Un breve comunicato sui social network da parte dell'Antalyaspor, il club che sta facendo la corte a Samuel Eto'o, ha scatenato un mare di polemiche in Turchia. Il club ha infatti ringraziato pubblicamente il ministro per gli Affari Europei Mevlüt Çavuşoğlu per il supporto logistico, se così vogliamo definirlo, nell'organizzazione della trasferta milanese di oggi dei dirigenti della squadra. Il ministro in prima persona si sarebbe interessato per reperire un jet privato per il viaggio, mettendo in contatto la squadra con varie compagnie aeree.

Il volo è partito dalla Turchia oggi a mezzogiorno, l'obbiettivo era quello di tornare in serata con la firma di Samuel Eto'o. Purtroppo i dialoghi con la Sampdoria si sono prolungati più del previsto e la delegazione turca si è vista costretta a rimandare il volo di ritorno a domani mattina, le ferree regole del traffico aereo consentivano ai piloti di decollare entro e non oltre le 17, limite che è stato sforato. Il contrattempo ovviamente creerà nuove polemiche, a poco è infatti servito che il club turco aveva specificato che ovviamente tutte le spese del viaggio fossero a loro carico.

L'Antalyaspor è una squadra che milita nella seconda divisione turca ma è guidata da un presidente, Gültekin Gencer, molto ambizioso.
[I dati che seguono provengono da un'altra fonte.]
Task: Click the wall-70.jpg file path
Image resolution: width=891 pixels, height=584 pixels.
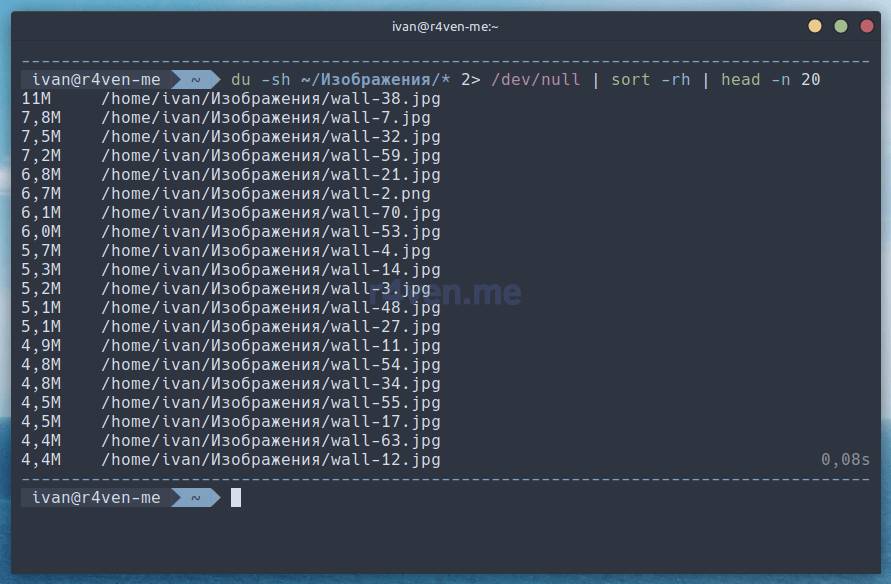Action: [x=270, y=212]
In questa sessione di mercato ha annunciato tre obbiettivi di mercato alquanto altisonanti, oltre ad Eto'o vorrebbe portare ad Antalia anche Afellay e addirittura Ronaldinho. Acquisti che dovrebbero far bene alla società e alla sua immagine, intanto però le polemiche di oggi non possono certo definirsi pubblicità positiva.